2014-04-04 22:12:04 -
Toronto, Ontario CANADA, April 04, 2014 /FSC/ - Manicouagan Minerals Inc.("Manicouagan") (TSXV:MAM) and Flemish Gold Corp. ("Flemish") are pleased to announce that they have entered into an amended and restated merger agreement dated April 4, 2014 (the "Amended and Restated Merger Agreement") providing for, among other things, the acquisition by Manicouagan of all of the issued and outstanding common shares of Flemish (the "Transaction"). Flemish is a private company incorporated under the federal laws of Canada which is principally engaged, through its wholly-owned subsidiaries, in the exploration of mineral resource properties in Uganda.
The Amended and Restated Merger Agreement has been entered into to reflect the fact that the parties have decided that Manicouagan should apply for a listing of
its common shares (the "Common Shares") on the Canadian Stock Exchange ("CSE") and to voluntarily delist the Common Shares from the TSX Venture Exchange (the "TSXV"). It is expected that Manicouagan will delist from the TSXV concurrently with the listing on the CSE immediately following the completion of the Transaction.
Further, the Company is pleased to announce that it has set a date for the annual general and special meeting of its shareholders (the "Meeting") to approve, among other things, the Transaction. The Meeting will be held on Tuesday, June 3, 2014 at a location and time yet to be determined.
The completion of the Transaction is conditional upon, among other things, the receipt of all necessary TSXV, CSE and shareholder approvals. The Transaction cannot close until the approval of shareholders of each of Manicouagan and Flemish and all required regulatory approvals are obtained. There can be no assurance that the Transaction will be completed as proposed or at all. Investors are cautioned that, except as disclosed in any management information circular to be prepared in connection with the Transaction, any information released or received with respect to the proposed Transaction may not be accurate or complete and should not be relied upon. An investment in the securities of Manicouagan should be considered highly speculative.
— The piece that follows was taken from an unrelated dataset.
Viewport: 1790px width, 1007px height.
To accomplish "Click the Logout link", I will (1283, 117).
The TSXV or CSE has in no way passed upon the merits of the proposed Transaction and has neither approved nor disapproved the contents of this press release.
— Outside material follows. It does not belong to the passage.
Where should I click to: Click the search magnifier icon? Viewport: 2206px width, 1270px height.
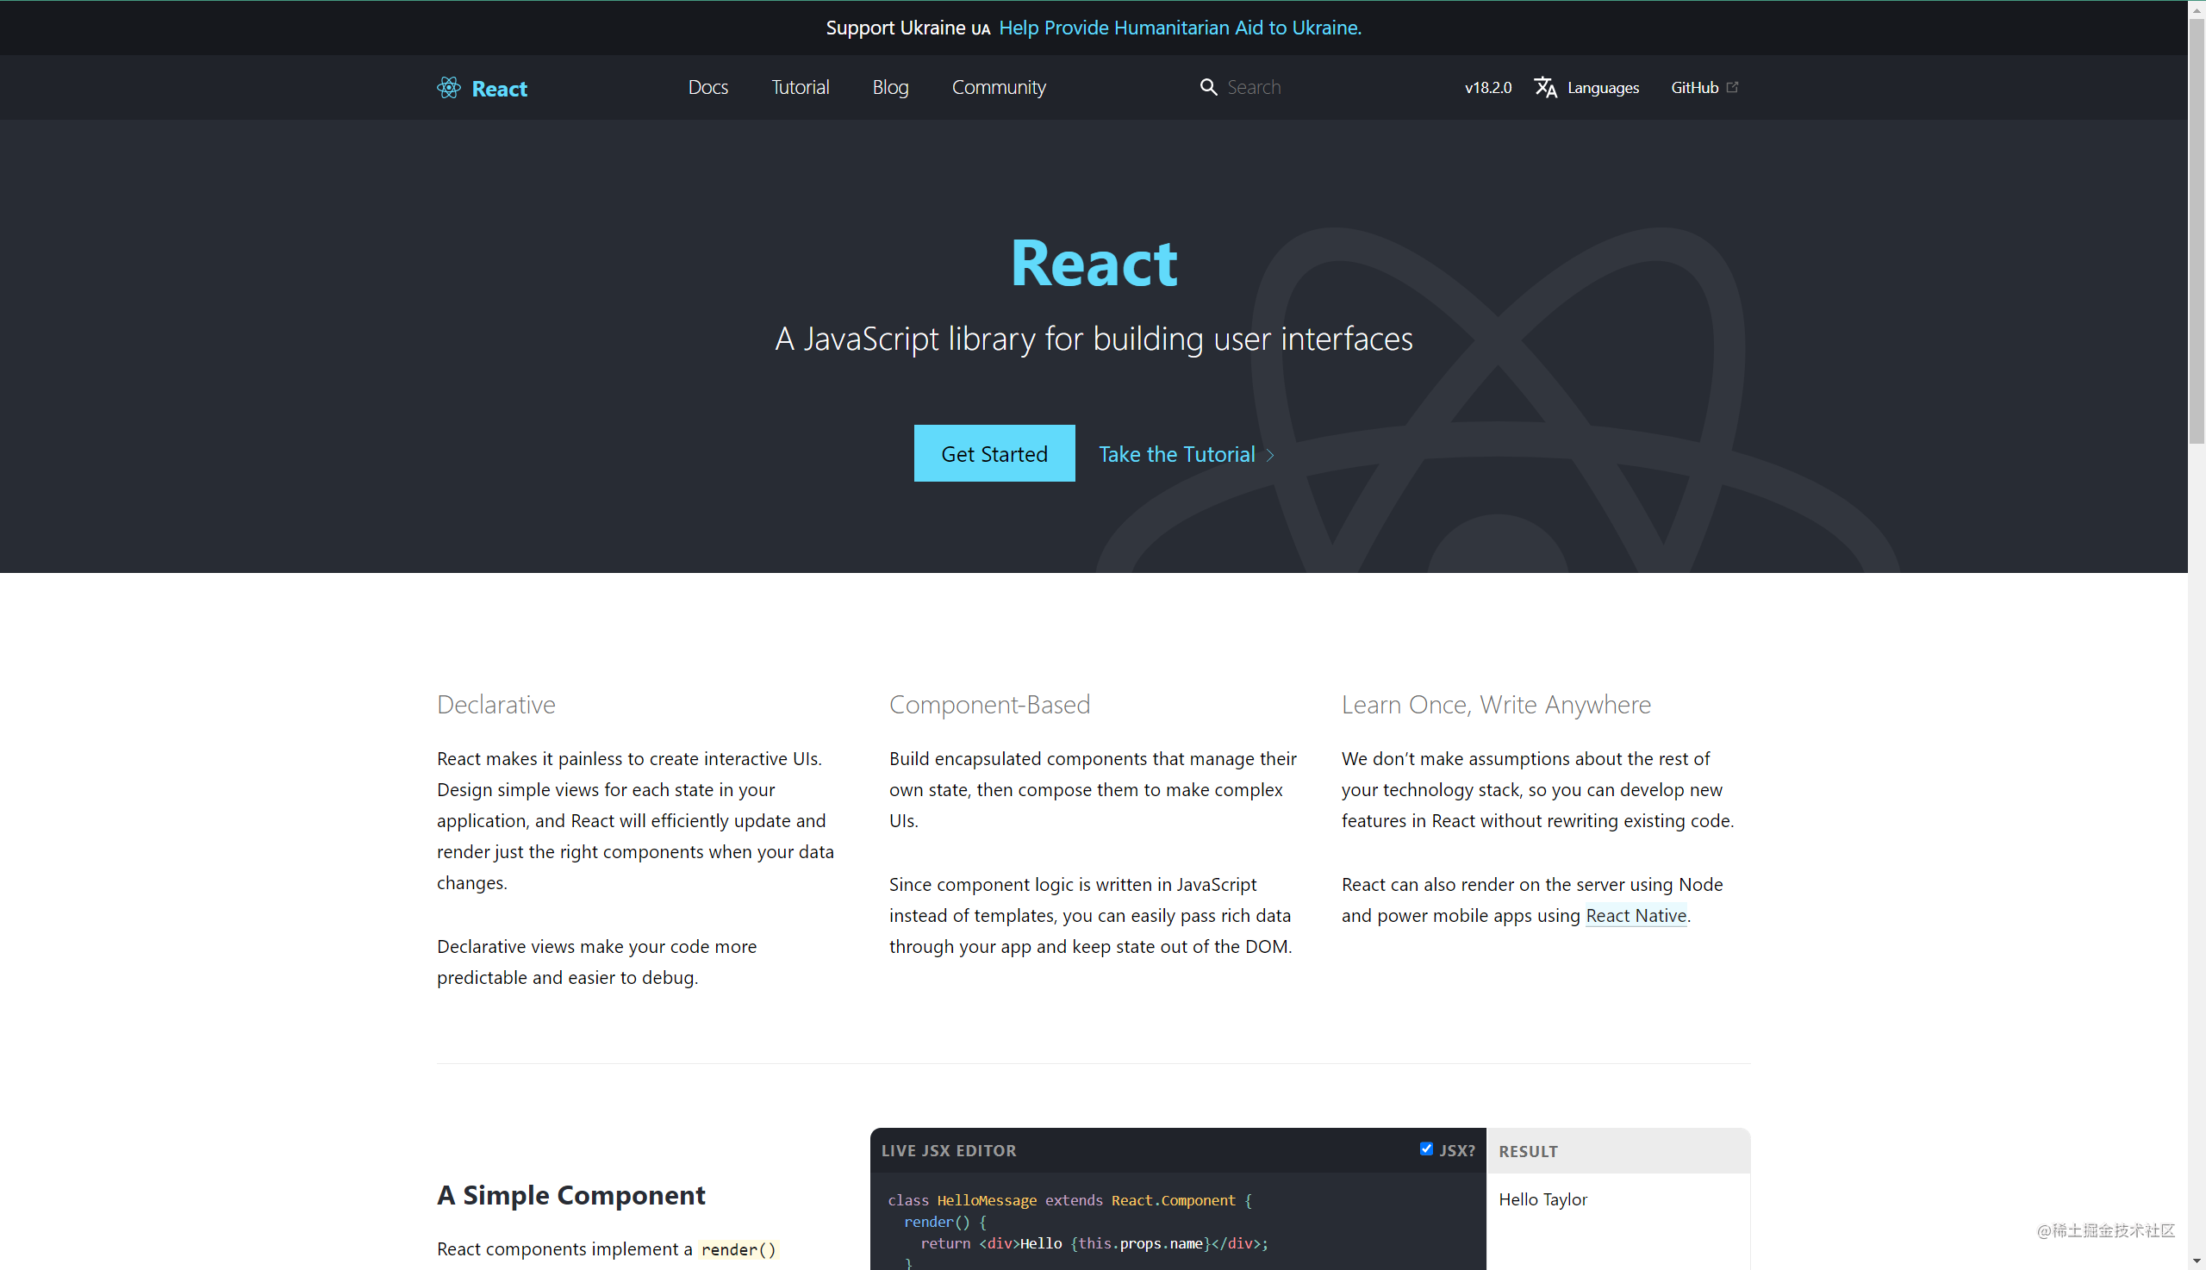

For further information, please contact:
Manicouagan Minerals Inc.
W. Brian Carter, Chief Executive Officer
Flemish Gold Corp
J.C. Potvin, President and Chief Executive Officer
Certain information set forth in this news release may contain forward-looking information that involve substantial known and unknown risks and uncertainties. This forward-looking information is subject to numerous risks and uncertainties, certain of which are beyond the control of Manicouagan and Flemish, including, but not limited to, the impact of general economic conditions, industry conditions and dependence upon regulatory and shareholder approvals. Readers are cautioned that the assumptions used in the preparation of such information, although considered reasonable at the time of preparation, may prove to be imprecise and, as such, undue reliance should not be placed on forward-looking information. The parties undertake no obligation to update forward-looking information except as otherwise may be required by applicable securities laws.
NEITHER THE TSXV NOR ITS REGULATION SERVICES PROVIDER (AS THAT TERM IS DEFINED IN THE POLICIES OF THE TSXV) ACCEPTS RESPONSIBILITY FOR THE ADEQUACY OR ACCURACY OF THIS PRESS RELEASE.